As Tiger Woods hopped in the NBC broadcast booth at the Hero World Challenge, he praised two of golf’s biggest names that are galvanizing the sport like he has done.
With Bryson DeChambeau one of the sport’s more polarizing figures, Woods has taken interest in his speed drills and scientific approach to the game and believes DeChambeau is growing golf with his long-drive abilities.
“Like I told [DeChambeau] personally, what he’s doing is historic,” Woods said. “Long-drive players aren’t players on Tour. Back when I was younger, I was the second-longest driver to John Daly, but neither one of us could have competed against the long-drive guys. The disparity was just too great. But for him to take the leap to become a U.S. Open champion and a player on Tour and to do what he’s done, the hard work that goes into it. People have no idea the lifting and the commitment it takes to transform his body and go down that rabbit hole like that and to do what he’s doing, it’s truly remarkable. … And he didn’t lose his game, he’s gotten better with it.”

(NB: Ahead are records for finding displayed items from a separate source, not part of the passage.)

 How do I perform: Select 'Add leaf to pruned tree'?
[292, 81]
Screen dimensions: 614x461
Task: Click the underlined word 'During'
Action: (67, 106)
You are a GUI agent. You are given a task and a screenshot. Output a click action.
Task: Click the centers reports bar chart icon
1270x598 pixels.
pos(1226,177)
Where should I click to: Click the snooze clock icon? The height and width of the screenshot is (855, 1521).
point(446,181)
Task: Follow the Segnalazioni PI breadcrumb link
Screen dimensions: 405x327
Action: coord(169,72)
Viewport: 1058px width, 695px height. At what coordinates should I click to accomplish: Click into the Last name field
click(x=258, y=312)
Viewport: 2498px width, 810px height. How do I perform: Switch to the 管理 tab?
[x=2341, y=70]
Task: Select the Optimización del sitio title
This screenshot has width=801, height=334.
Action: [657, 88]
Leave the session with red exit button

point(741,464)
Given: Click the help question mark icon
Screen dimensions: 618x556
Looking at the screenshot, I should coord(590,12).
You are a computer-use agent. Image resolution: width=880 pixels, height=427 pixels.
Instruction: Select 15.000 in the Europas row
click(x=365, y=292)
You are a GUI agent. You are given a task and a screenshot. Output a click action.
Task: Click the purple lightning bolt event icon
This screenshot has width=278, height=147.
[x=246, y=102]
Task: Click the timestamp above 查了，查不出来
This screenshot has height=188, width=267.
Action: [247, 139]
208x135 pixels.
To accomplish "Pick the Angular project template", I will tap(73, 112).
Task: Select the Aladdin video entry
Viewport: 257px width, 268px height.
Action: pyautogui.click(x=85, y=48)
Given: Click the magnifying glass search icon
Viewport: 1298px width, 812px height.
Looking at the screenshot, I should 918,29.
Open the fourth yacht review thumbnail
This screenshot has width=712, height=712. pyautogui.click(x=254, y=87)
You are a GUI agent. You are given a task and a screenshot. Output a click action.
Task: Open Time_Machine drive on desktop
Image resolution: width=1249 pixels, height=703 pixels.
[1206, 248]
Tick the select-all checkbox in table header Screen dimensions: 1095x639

Full-field scores from the Hero World Challenge
But while the 28-year-old DeChambeau shakes up the sport, Collin Morikawa, who has a five-shot, 54-hole lead in the Bahamas, is establishing himself as the game’s brightest young star in a more precise sense.
“[Morikawa’s] 24 years old, he won two major championships (2020 PGA and 2021 Open), he doesn’t really do anything wrong,” Woods said. “He doesn’t really have wild misses, he’s super, super consistent, unbelievable iron player.”
After Morikawa became the first American to ever win the Race to Dubai last month, a victory in the Bahamas would make him the second fastest-ever to world No. 1 since Woods. Woods did it after 21 starts and Morikawa, with 66 starts, could pass Jordan Spieth, who became world No. 1 after 77 starts, for the runner-up throne.
And though Morikawa is raking up accolades at a close rate to Woods and has one more major win in his first 60 events than Woods did, the 15-time major champion isn’t ready to put the two in the same class. Instead, Woods had a more modest but still impressive comparison for Morikawa, despite Woods thinking Morikawa will win a few more majors in his career.
“I don’t want to sound insulting, but in a way, [Morikawa] plays like an athletic Jim Furyk,” he said. “Don’t take that the wrong way, Jim. I’m sorry if you’re watching. [Morikawa’s] longer, but he thinks methodically around the golf course like [Furyk].”